Are Islamic mortgages compatible with Quebec-style secularism?

Paul St-Pierre Plamondon undoubtedly sinned by anachronism when he denounced “a concerted action to erase us”. On the other hand, we must recognize the Trudeau government as having a remarkable talent for provocation.

After its pre-budget offensive in areas of provincial jurisdiction, the budget itself contained another discovery: the possibility of introducing “Islamic mortgages” into the Canadian banking system.

It was not enough for Ottawa to prepare to support the challenge to the Law on State Secularism before the Supreme Court; he also had to wave this red rag in front of the bull. After all, if religion can have a place in public institutions, why not in banks, right?

As was to be expected, the Legault government was quick to react. “We are clearly uncomfortable with this idea,” declared the minister responsible for Secularism, Jean-François Roberge. “Treating people differently, from a banking point of view, based on their religious beliefs contradicts the choices that Quebec has made. » Secularism is one of the rare subjects on which the Coalition Avenir Québec can still hope to rally a majority of Quebecers.
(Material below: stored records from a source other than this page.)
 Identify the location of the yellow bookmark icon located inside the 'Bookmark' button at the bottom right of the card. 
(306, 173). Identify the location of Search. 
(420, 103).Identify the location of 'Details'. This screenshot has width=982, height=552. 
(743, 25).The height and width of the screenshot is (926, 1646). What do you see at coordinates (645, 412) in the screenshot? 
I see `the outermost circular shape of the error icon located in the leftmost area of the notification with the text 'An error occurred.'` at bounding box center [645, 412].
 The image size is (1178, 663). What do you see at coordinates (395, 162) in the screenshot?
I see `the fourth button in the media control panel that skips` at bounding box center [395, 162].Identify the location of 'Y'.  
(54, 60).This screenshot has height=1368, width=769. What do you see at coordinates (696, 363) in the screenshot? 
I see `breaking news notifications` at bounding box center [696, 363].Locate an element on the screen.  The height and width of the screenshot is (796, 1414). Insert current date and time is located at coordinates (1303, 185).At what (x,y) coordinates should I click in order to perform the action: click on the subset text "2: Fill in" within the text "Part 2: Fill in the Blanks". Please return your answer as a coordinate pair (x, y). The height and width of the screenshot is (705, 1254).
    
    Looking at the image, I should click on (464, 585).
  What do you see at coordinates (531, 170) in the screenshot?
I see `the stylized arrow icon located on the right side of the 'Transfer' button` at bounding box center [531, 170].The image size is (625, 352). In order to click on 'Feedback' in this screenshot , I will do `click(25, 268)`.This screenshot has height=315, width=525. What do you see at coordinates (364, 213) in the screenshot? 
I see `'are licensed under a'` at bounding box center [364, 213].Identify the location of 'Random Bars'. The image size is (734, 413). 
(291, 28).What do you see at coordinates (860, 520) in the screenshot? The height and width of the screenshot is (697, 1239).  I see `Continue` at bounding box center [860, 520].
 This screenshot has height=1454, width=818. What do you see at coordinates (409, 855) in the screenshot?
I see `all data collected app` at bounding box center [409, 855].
Unsurprisingly, the Parti Québécois has also expressed its opposition, but the Liberal Party and Québec solidaire (QS), both opposed to Bill 21, are clearly embarrassed. “We will take the time to study the issue before making a decision,” declared the Liberal MP for Marguerite-Bourgeoys, Frédéric Beauchemin, while QS prefers to wait to see if the Trudeau government will decide to move forward. during next fall’s economic update. And pray that he changes his mind.


The leader of the Bloc Québécois, Yves-François Blanchet, denounced what in his eyes would constitute “a dangerous precedent”, which would be created for purely “clientelist” reasons by a government seeking to “crop the vote of the Canadian Muslim minority and Quebecois”.

Islamic or “halal” mortgages, which replace the payment of interest with other forms of fees, are not unanimously accepted even within the Muslim community, which has been debating it for years. In 2009, the Saudi group AlBassam House asked the Harper government for authorization to open a first bank offering this service in Canada, which is not permitted by law.

After examining the issue at length, the Canada Mortgage and Housing Corporation (CMHC) ruled out this possibility, which is not yet of interest to any of the major banks. Those wishing to take out a halal-type mortgage that complies with Sharia law can contact Muslim cooperatives.

One of the fiercest opponents on this subject, whom the Bloc Québécois called to witness, is Tarek Fatah, founder of the Muslim Congress of Canada, not to be confused with the National Council of Canadian Muslims, strongly opposed to Bill 21.

This journalist of Pakistani origin, who has had a fairly eventful career, notably campaigned for the New Democratic Party, whose door he slammed because he considered it too welcoming to Islamists.

Already, fifteen years ago, he was delighted with the rejection of Islamist mortgages by the CMHC. “It targets vulnerable and marginalized Muslims, who are told that if they deal with non-Muslims they will go to hell. It’s like the Catholic Church of the 13the century,” he said.


Moreover, as in the case of wearing the veil, the ban on interest would result from a questionable interpretation of the Koran by the Islamist movement. It is rather “usury” that the holy book would prohibit, that is to say an excessive interest rate.

Not everyone has the same reservations. To Mr. Fatah’s criticism, the magazine Maclean’s had opposed those of a professor at the University of Toronto, Walid Hejazi, according to whom Canada had every interest in opening up to “Islamic finance”.

Demand will increase and Canada risks being excluded from a global market that will reach hundreds of billions, he argued. According to him, the Islamic mortgage is a financial product like any other which can be used by both a Muslim and a non-Muslim.

In addition to the economic aspect, allowing people to have access to financing compatible with their religious beliefs “would be consistent with Canada’s fundamental values ​​and our proud history,” added Mr. Hejazi. The question is whether this is consistent with those of Quebec.

The possibility of introducing religious considerations into the financial system was not discussed during the debate on secularism, but it would probably have raised an outcry. Justin Trudeau is undoubtedly not trying to deliberately provoke Quebec. It’s simply that the latter is not part of his vision of Canada. Still, he’s playing with fire.